The only reason these kinds of groups are secretive is not that they are ashamed. These organizations are secretive because they know they are morally wrong. They know they are wrong because their beliefs and actions will harm, hurt, subjugate, control, abuse, indoctrinate, manipulate, and kill people. They know they are being inhuman — they are acting inhumanely — albeit mostly unconsciously, since the majority have been so deeply brainwashed, they don’t know how to think critically for themselves.

I believe this is also the reason many of the people involved in these organizations are so angry. They are displaying an emotion that is the result of the inner conflict they experience. They believe so strongly in this unnatural and inhumane moral justification for their secretive actions that they have no other means of expressing how they feel but through anger.

The hellfire and damnation that they claim are going to rain down upon LGBTQ people, Blacks, and Muslims is simply a reflection of what is going on deep inside themselves. They are experiencing an unconscious despair at the disconnection from the harmony of all that is — they are disconnected from humanity and the oneness of the natural order. They do not know how to belong to humanity because they see themselves as superior.


Your Identity Is Not a Lifestyle

Who you are is who you are. If someone cannot agree with who you are, or they label your skin colour, sexual or gender identity as a “truth” they want to control, they do not love themselves.

Please — read that again!

The only way you can disrespect or hate someone else for their identity or appearance is because you lack unconditional self-love. This, I believe, is a kind of emotional illness caused by rigid and fundamentalist ideologies, most of which are religious-based and preach salvation. And most of which are taught to children who grow up with a very limited view of freedom.

If you can’t respect the basic existential dignity of another human being — which doesn’t mean you have to agree with them — you do not respect yourself.

Each and every person is of nature. None of us are apart from nature, rather, we are all very much part of nature. No one person or group has the moral grounding to label another person undeserving of basic human rights. No one person is better than another, as we all originate from the same source.
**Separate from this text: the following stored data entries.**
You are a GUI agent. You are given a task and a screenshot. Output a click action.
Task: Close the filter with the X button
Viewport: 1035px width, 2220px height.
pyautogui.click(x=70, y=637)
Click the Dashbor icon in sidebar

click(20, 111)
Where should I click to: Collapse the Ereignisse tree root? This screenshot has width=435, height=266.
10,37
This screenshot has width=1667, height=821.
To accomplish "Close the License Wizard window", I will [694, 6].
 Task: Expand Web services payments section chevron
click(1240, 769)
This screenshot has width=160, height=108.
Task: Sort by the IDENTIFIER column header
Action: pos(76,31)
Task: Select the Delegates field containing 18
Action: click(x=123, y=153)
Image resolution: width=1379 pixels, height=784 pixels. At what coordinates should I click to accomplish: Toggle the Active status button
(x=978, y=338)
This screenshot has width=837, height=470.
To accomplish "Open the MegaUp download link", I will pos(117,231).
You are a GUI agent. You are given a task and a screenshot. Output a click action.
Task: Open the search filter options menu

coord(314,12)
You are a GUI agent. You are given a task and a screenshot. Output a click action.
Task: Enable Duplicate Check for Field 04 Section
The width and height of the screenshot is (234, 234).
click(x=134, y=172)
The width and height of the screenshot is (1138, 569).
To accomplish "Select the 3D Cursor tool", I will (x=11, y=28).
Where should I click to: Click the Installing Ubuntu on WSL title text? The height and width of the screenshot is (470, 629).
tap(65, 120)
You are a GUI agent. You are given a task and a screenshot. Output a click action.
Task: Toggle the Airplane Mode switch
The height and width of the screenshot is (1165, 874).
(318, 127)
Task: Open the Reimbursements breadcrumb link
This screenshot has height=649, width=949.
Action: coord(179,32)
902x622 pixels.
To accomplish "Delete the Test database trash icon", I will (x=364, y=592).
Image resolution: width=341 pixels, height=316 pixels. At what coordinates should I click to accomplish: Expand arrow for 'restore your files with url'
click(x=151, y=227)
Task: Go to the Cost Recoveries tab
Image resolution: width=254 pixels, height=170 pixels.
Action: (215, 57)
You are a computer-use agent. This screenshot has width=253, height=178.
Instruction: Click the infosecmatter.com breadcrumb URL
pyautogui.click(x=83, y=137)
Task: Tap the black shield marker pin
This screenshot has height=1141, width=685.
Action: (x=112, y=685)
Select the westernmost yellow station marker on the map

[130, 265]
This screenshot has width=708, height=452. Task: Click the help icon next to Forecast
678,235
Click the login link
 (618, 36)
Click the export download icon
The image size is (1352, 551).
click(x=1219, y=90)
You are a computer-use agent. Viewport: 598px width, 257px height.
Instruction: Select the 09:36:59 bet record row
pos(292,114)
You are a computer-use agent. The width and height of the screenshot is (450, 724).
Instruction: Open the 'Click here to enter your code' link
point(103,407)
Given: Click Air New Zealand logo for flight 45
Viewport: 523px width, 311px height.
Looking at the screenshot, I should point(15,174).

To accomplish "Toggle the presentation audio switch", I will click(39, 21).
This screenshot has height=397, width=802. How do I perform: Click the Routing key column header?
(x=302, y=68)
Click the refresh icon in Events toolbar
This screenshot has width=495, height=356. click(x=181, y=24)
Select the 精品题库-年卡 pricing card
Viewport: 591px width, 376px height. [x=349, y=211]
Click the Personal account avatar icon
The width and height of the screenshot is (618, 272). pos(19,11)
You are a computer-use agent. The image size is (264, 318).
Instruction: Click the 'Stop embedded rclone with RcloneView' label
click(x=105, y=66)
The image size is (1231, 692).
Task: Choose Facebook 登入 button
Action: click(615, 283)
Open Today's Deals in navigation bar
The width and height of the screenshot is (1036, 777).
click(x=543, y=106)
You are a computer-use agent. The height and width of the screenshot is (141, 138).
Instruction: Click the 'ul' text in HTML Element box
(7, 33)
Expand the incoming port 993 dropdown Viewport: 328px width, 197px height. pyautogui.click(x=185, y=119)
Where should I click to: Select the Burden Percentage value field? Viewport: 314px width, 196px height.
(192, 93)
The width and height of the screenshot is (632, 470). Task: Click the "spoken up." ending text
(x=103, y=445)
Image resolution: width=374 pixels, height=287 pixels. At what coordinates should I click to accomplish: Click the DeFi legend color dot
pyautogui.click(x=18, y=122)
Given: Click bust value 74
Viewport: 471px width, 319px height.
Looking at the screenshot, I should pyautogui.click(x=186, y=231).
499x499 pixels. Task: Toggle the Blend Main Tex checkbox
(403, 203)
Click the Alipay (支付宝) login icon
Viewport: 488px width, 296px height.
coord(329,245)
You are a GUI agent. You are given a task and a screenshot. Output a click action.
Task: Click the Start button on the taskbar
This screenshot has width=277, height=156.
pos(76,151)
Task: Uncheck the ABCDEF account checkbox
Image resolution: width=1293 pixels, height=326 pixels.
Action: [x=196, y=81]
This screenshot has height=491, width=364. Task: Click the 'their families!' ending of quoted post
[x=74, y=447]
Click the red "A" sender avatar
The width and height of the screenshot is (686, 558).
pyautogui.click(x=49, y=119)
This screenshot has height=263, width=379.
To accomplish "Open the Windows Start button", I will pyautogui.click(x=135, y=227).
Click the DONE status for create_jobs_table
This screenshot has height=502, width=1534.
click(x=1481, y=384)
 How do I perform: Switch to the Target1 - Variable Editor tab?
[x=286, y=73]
Yuval Noah Harari and other historians have made this exceptionally clear. “Sapiens: A Brief History of Humankind” is a great place to start reading.

Disrespect that is grounded in hate is a lack of self-compassion, which is a lack of self-love.

There Is No Morality of Nature or the Natural Order.

There is no right or wrong, good or bad, within the natural order of things. This is one of the core teachings of the Tao Te Ching. The universe has never made a mistake — in the sense that a mistake is an artificial construct (a polarity/judgement of right/wrong) of the human mind.

All that is, simply, is what it is.

Human beings have come up with these concepts, these dualities, or polarities so that we can communicate and get along. At the extreme, right/wrong is used as moral justification to control and enforce. For betterment, right/wrong can be used to teach how we can get along.

“There is no greater tragedy than discontentment… When you truly understand what it means to live peacefully, satisfaction will begin to replace your desire for more.”

“Change Your Thoughts, Change Your Life: Living the Wisdom of the Tao.” Wayne Dyer

When we are content, living a consciously contented life, we are in harmony with ourselves and with nature. This means that we are also in harmony with other human beings — who at least experience a similar amount of contentment.

Contentment requires self-awareness, personal responsibility, and self-mastery. It also means recognizing and honouring one’s ego, but being mindful not to let the ego take over. It is the ego that loves contention, takes one out of contentment, and leads towards contrivance — that is living a life of artificial needs and desires. This results in the need for external validation in the form of possessions, recognition, or power.

“He who is contented with contentment is always contented.”

Verse 46, “The Way of Lao Tzu: Tao Te Ching.” Trans, Wing-Tsit Chan

Discontentment and artificiality are what lead to unhappy people — because they lack self-awareness.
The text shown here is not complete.